Supplied data ::
——————————
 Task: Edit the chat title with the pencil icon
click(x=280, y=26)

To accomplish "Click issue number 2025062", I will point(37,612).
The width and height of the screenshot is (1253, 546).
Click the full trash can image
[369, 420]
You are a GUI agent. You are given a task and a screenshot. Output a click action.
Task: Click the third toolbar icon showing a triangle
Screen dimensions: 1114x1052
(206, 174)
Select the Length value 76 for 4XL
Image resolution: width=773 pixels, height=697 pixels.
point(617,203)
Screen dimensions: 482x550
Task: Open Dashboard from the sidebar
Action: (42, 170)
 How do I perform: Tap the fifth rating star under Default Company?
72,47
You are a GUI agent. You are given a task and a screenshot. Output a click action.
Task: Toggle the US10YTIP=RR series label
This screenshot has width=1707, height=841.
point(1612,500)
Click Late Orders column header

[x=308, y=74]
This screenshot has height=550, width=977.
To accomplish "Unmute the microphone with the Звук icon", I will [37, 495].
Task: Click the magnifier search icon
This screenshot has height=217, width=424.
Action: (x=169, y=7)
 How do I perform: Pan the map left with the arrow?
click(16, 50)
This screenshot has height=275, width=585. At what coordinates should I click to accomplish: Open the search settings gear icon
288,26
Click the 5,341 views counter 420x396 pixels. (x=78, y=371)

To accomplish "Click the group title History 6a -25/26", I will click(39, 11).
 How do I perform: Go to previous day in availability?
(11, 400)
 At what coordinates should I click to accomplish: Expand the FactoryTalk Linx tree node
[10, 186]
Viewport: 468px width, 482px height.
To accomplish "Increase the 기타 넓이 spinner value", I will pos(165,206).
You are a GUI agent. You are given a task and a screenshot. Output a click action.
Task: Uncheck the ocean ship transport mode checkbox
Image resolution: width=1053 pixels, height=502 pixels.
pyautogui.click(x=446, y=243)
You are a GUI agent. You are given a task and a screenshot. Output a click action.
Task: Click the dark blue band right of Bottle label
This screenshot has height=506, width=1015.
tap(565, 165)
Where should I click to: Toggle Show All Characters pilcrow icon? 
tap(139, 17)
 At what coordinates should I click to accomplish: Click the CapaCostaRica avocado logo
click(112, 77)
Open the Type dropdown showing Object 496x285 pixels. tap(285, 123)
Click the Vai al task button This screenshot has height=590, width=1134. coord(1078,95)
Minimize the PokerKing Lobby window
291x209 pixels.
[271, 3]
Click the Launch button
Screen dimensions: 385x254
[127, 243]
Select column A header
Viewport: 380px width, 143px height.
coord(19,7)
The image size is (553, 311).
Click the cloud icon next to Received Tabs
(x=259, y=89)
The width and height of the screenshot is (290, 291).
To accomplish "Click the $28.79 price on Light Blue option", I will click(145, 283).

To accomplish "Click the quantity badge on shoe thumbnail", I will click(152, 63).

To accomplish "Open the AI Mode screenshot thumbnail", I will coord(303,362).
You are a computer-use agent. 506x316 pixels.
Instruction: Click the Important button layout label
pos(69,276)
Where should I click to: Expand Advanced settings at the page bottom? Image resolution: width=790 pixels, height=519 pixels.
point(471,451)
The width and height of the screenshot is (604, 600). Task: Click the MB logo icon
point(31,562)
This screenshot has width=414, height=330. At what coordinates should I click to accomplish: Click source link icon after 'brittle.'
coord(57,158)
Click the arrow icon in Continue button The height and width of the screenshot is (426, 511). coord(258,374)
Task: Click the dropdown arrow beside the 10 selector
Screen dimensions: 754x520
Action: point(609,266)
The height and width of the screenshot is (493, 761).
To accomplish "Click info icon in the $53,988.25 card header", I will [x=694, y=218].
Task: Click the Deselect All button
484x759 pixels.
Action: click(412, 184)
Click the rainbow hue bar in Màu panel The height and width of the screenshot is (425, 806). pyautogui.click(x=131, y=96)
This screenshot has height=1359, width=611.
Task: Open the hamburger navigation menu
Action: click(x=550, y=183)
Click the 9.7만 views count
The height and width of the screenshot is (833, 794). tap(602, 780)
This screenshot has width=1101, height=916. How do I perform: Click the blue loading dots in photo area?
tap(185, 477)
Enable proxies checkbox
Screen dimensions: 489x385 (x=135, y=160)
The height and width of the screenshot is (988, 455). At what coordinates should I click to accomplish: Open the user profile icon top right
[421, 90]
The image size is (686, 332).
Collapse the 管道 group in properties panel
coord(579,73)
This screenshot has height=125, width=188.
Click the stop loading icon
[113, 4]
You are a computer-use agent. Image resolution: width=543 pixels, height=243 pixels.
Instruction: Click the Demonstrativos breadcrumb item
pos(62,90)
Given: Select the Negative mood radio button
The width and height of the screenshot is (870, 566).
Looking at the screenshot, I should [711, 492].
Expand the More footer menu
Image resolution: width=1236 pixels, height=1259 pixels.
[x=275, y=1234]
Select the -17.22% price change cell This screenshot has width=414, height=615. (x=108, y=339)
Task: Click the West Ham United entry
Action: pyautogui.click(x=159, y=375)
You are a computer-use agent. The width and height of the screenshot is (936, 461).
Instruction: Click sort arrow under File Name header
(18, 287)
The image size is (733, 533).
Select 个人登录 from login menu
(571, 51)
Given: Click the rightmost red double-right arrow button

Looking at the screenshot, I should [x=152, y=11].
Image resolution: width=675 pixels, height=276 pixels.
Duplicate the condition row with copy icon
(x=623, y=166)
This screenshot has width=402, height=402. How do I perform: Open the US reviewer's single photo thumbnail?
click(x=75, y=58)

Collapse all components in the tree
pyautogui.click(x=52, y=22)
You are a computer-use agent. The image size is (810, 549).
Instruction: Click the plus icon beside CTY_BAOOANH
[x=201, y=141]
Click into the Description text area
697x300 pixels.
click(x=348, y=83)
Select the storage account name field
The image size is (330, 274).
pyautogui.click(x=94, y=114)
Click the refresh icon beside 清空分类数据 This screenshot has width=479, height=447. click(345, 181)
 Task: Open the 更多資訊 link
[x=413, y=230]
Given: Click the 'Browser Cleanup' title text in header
——————————
What you should do :: Give back exactly the lines above starting at the line where "Where should I click to: Toggle" appears and ending at the line where "Open the Type" appears, both included, with no other lines.

Answer section ::
Where should I click to: Toggle Show All Characters pilcrow icon? 
tap(139, 17)
 At what coordinates should I click to accomplish: Click the CapaCostaRica avocado logo
click(112, 77)
Open the Type dropdown showing Object 496x285 pixels. tap(285, 123)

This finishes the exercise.